The energy captured by the moon rock by absorbing sunlight is reemitted by the rock as infrared thermal radiation which is added to the reflected light, and this way the moon is keeping the balance (*). This thermal radiation of the moon has the same low temperature as the rock and very different properties compared to the sunlight that is reflected directly, doesn't it. At first glance, it seems to me that it is with this IR thermal radiation (which is in th. equilibrium with the moon) that RMs argument would work, not with the reflected sunlight (which is not in th. equilibrium with the moon).
To elaborate, assume that the moon, for the sake of simplicity, absorbs half the sunlight and reflects half, then its thermal radiation and the reflected sunlight will have roughly the same power.

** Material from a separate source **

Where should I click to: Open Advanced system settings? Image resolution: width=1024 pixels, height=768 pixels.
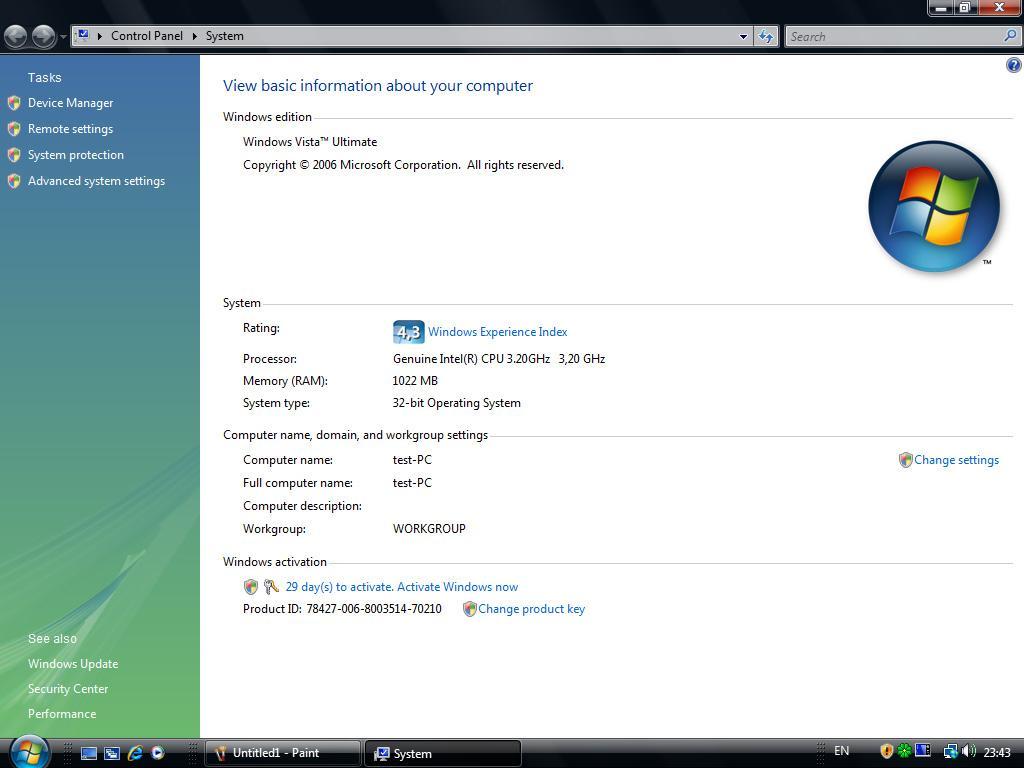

HOWEVER, the emitted thermal radiation will be low-frequency (low-temperature) IR, whereas the reflected sunlight will simply be *dim* but higher-frequency light which, if you look at its spectrum, actually belongs to a temperature of thousands of degrees, but is greatly attenuated in intensity because the sun is far away.
(*) The power emitted by a body goes with the temperature to the fourth power, so the moon will heat up until the ~ T^4 thermal radiation carries away the same radiation power that the absorbed sunlight deposits in the rock.
As someone on the experimental park... I say we gather on a full moon night and test it! Anyone has a big lens?